In Karen Armstrong’s “Homo religiosus,” Tim O’Brien’s “How to Tell a True War Story,” and Susan Faludi’s “The Naked Citadel,” we can see the changes, or lack thereof, characters undergo due to certain experiences and more importantly the society they are a part of. First off, without going through a painful or challenging experience, one can’t reshape their identity. Only by going through a difficult experience within a positively driven society can a person really mature, and doing the same within a negatively driven society leads to a negative change in identity.
Someone who does not go through a challenging experience will find that their identity is either barely reformed or completely unchanged. “The Buddha always refused to define Nirvana, because it could not be understood notionally and would be inexplicable to anybody who did not undertake his practical regimen of meditation and compassion” (Armstrong, 16). This lays it out quite clearly; without experiencing the Buddha’s regimen, one could not reform their identity and reach Nirvana. The lack of an experience leaves such a void that it even seems “inexplicable” to these people.
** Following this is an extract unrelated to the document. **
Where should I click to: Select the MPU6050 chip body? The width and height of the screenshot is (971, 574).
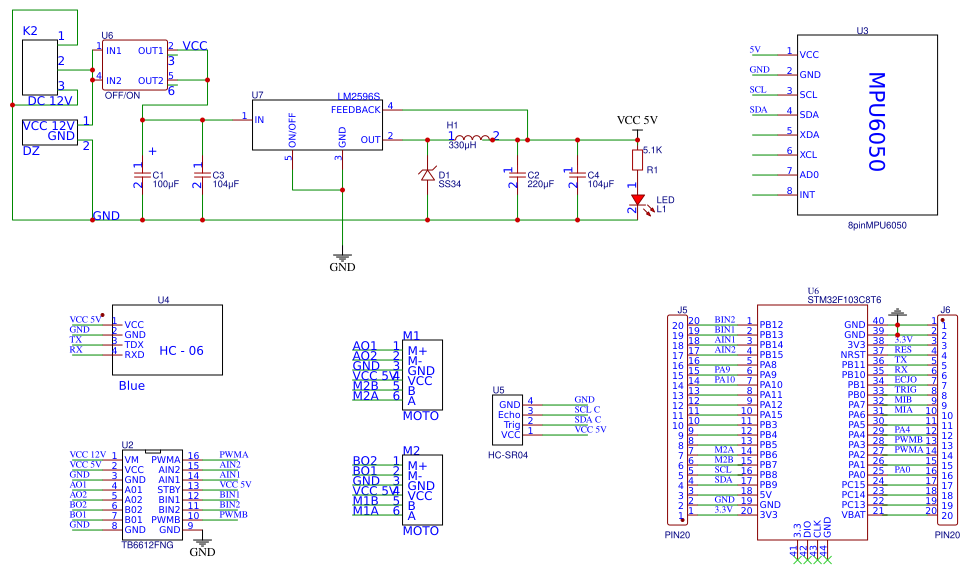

To continue, the outsider in O’Brien’s story is Lemon’s sister, whom which Rat wrote his heartfelt letter to. “Rat mails the letter. He waits two months. The dumb cooze never writes back” (O’Brien, 316). Without going through the experiences Rat and her brother went through together on the battlefield, Lemon’s sister felt no connection or change within her that made her want to write back to Rat. The situation must have felt “inexplicable” to her, which explains why her identity was not changed at all or at least enough to warrant a reply to the letter.
Lastly, in “The Naked Citadel” when the topic of women entering the academy is brought up to its former president, he says the following: “You cannot put a male and a female on that same playing field,’ though he couldn’t say exactly why. Of his own Citadel years he conceded, “I’ve not the foggiest notion if it would have been different had women attended” (Faludi, 78). The phrase “though he couldn’t say exactly why” portrays the fact that he did not go through an experience regarding the matter of women entering the academy; and he even admits he has no idea if it would have been different had women joined during his time.
He was not able to change his identity due to lack of experience, and the situation seemed “inexplicable” to him; as it did in the other readings. A common theme across these readings is the strive to convert some characters or people into “whole” or matured beings. The process these people go through is almost always painful or difficult, but where they differ is the type of “society” or group they are with; and this small distinction plays quite the role in deciding whether or not these people successfully become “whole” being.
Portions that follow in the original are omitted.